Over the past several months, there have been a large number of discussions about the role of a default “integer” type in Rust. Most recently, the core team posted a decision that was based on a lot of the discussion on Github and here, and based on a lot of discussions that we’ve had on and off throughout 2014.
Unfortunately, members of the core team didn’t participate much in this round of discussions, and some of the considerations that members of the core team had when making the decision weren’t adequately discussed on the RFC thread before we made the decision. Part of the problem was that this long-standing issue wasn’t properly shepherded, despite literally hundreds of comments that have been made on the topic.
In light of that, we want to restart the discussion. Since the latest discussion on Github, Reddit, and here, a bunch of us have spent a number of hours trying to outline all of the possible options, and tried to identify what we consider to be the costs and benefits of each approach. I’ll try to outline my analysis (and opinion) below, based on those discussions.

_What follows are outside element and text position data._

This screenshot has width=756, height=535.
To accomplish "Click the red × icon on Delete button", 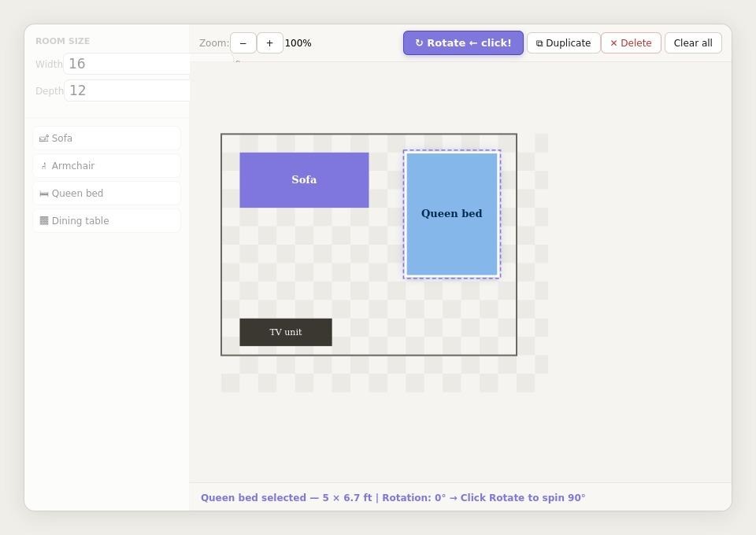I will pos(613,42).
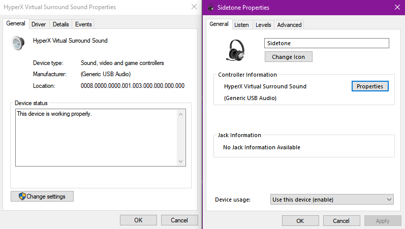405x229 pixels.
Task: Cancel the HyperX properties dialog
Action: coord(179,220)
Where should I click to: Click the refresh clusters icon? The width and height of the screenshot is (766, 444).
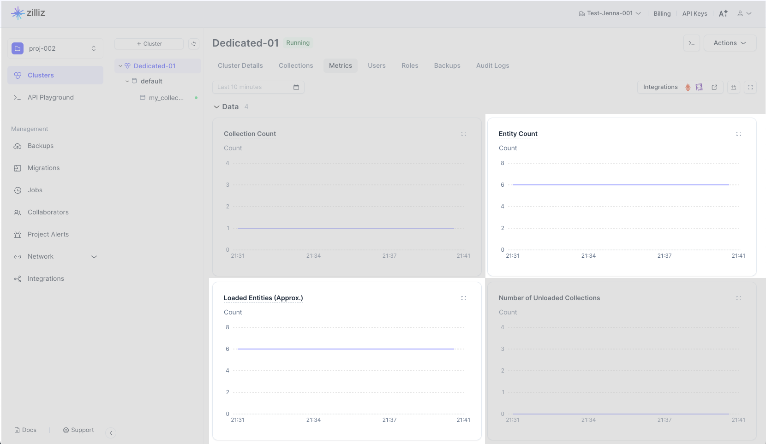(194, 44)
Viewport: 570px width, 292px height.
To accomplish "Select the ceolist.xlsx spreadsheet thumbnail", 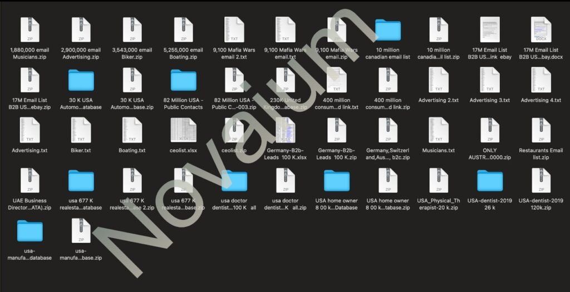I will pos(183,131).
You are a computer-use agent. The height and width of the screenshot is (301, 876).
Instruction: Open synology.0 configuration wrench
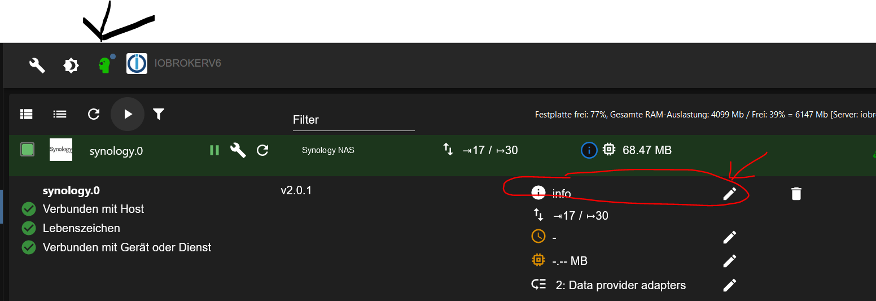point(238,150)
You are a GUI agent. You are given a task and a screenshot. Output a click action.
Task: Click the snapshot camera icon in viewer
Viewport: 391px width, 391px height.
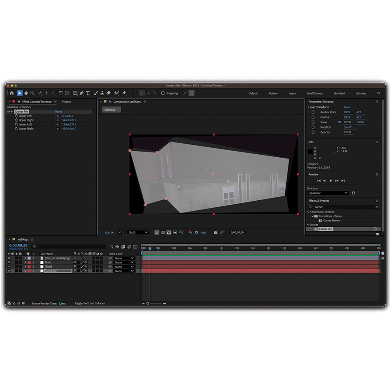pyautogui.click(x=215, y=232)
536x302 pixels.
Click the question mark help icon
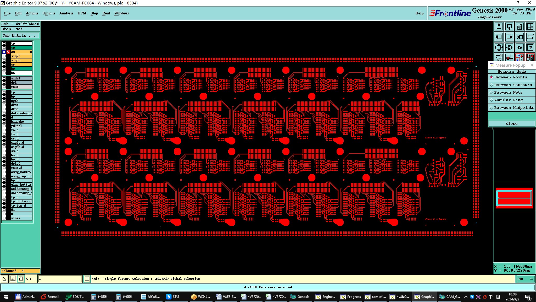pyautogui.click(x=530, y=47)
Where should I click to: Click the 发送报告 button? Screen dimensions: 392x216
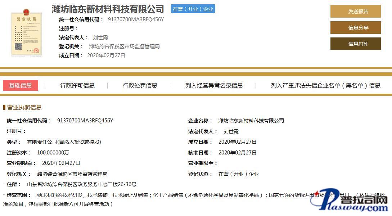(355, 12)
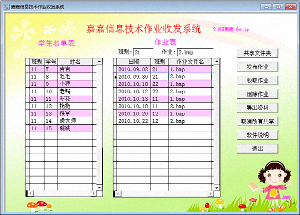This screenshot has width=300, height=215.
Task: Open 软件说明 software instructions
Action: coord(257,135)
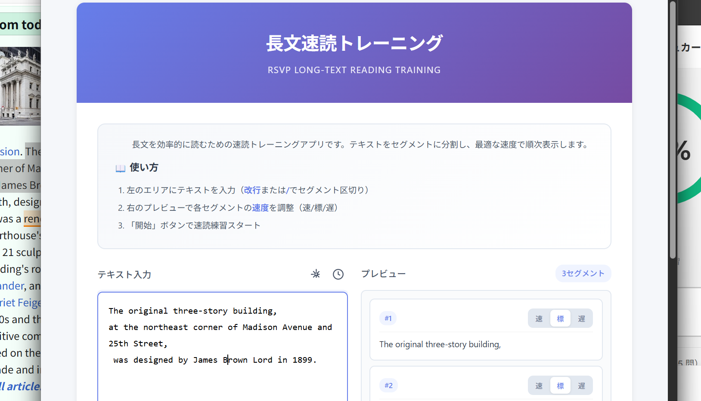This screenshot has height=401, width=701.
Task: Click the courthouse photo thumbnail in the background
Action: [19, 84]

The goal is to restart the discussion. If you find yourself disagreeing with a cost or benefit that I discuss, or think I’ve missed something, please say so! I tried to incorporate the vast majority of the public feedback I’ve seen so far, plus conversations I’ve had with Aaron, Niko and Huon over the past few days.
TL;DR
- The status quo option (
int is machine-sized but we encourage people to use i32 by default), while well-intentioned, is problematic.
- There are two better options (Designs 2 and 3 below), both of which could be achieved without derailing the forthcoming alpha release. While both options are viable, there is a real tradeoff between them. I’ve tried to outline the basic contours here, but hope you’ll help us dig further into the details of the pros/cons in the ensuing discussion.
General Framing
First, let me start by framing the discussion: it’s about what int should mean in Rust (and if an int should even exist in Rust). The reason there is contention about this topic is that people believe (rightly so in my opinion) that whatever type is called int in Rust will often be used as a default choice for people who don’t have a better idea. This is not just about beginners; even seasoned developers sometimes reach for a “reasonably good-enough integer”.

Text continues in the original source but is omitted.